NOW Interview with Helen Thomas

I'm beginning to believe the best news show on television is Bill Moyer's NOW. It's one of the few programs that actually explores nuance, even more so than the Lehrer News Hour. Check out this interview with Helen Thomas:

BRANCACCIO: In the sacred annals of Washington lore 'tis written that when God looked out upon the heavens and the Earth and pronounced good all that God had made, Helen Thomas had to check it out for herself. So it came to pass that she was the first reporter to find the worm in the apple and the snake in the grass. Apocryphal, of course.

Nonetheless, many consider Helen Thomas the mother of tough questions, the goddess of healthy skepticism, the queen of the raised eyebrow.

She's been asking tough questions at White House press conferences for four decades, and every President in my lifetime and every press secretary, including our man Bill Moyers, has the scars to prove it.

Helen Thomas began her Presidential beat with John F. Kennedy in the 1960s, and she's had a front row seat to history ever since.

As dean of the press corps, Helen Thomas would always be called on to ask the first question.

After she retired from UPI four years ago Hearst Newspapers offered her a job as a columnist. Her latest book is called THANKS FOR THE MEMORIES, MR. PRESIDENT.

From his first news conference, President Bush seemed less than thrilled by Thomas's questions.

PRESIDENT BUSH: Yes, ma'am.

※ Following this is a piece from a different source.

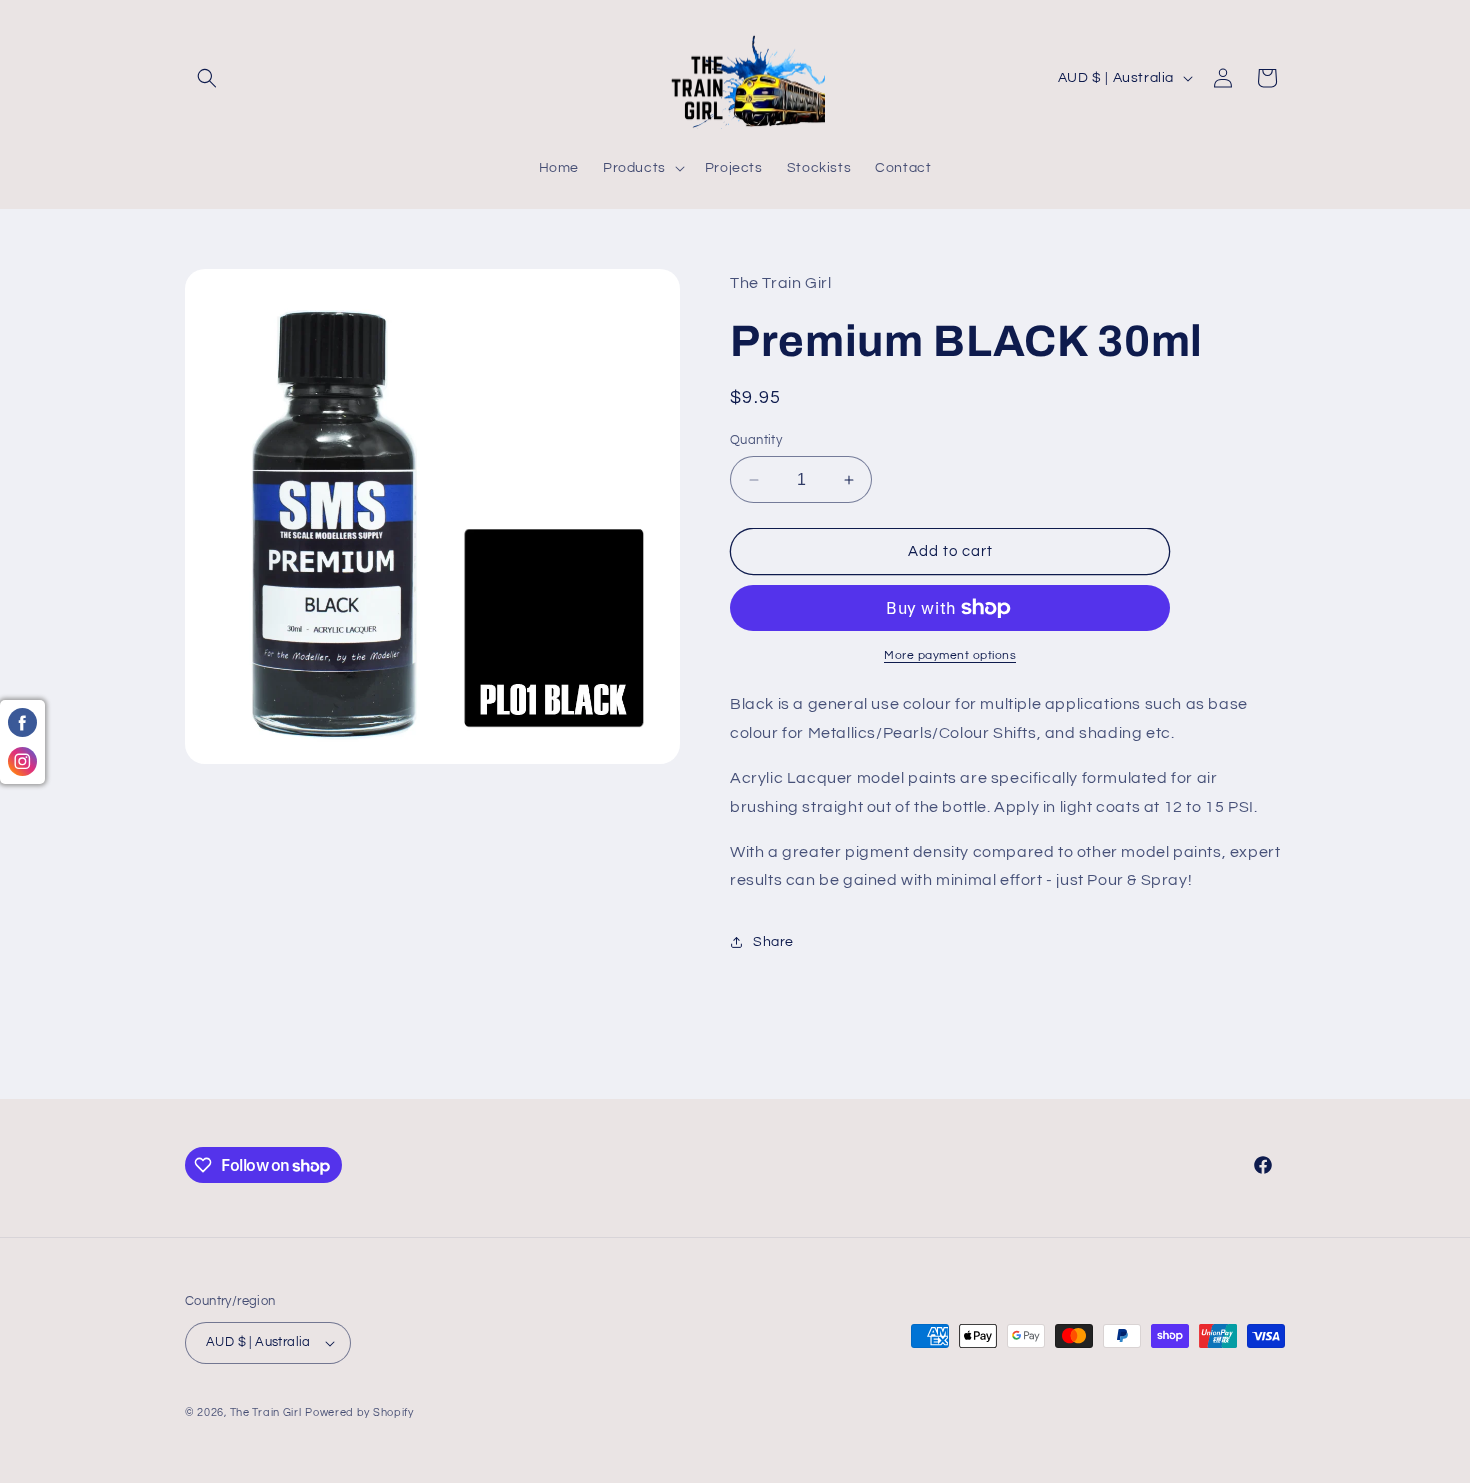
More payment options (950, 655)
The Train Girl (266, 1412)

You're next.

THOMAS: Why do you refuse to respect the wall between church and state, and you know that the mixing of religion and government for centuries has led to slaughter?

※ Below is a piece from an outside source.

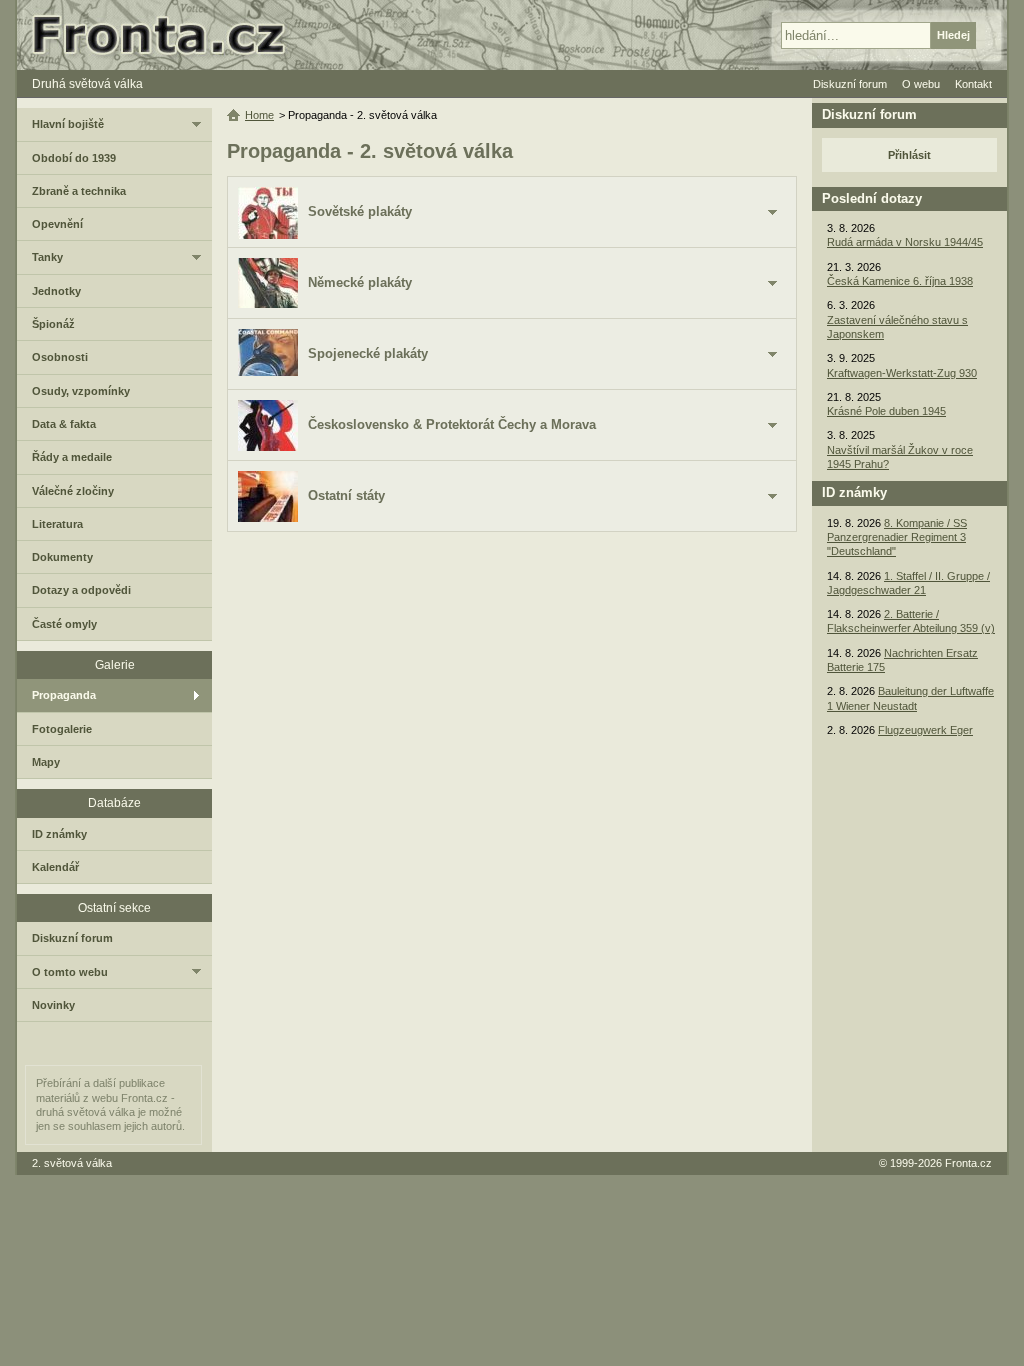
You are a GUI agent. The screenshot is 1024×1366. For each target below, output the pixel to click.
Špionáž (53, 324)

BRANCACCIO: And it was at a news conference a week before the outbreak of war in Iraq that the President declined to signal her to ask the first question.

PRESIDENT BUSH: Ron Fournier.

BRANCACCIO: In fact, she didn't get the chance to ask any questions at all.

[...]

BRANCACCIO: And there's no consequence to asking very tough questions?

THOMAS: I am in the back row now.

BRANCACCIO: You're in the back row.

THOMAS: Yes. And I'm not called on. I think that's a consequence. But that's alright.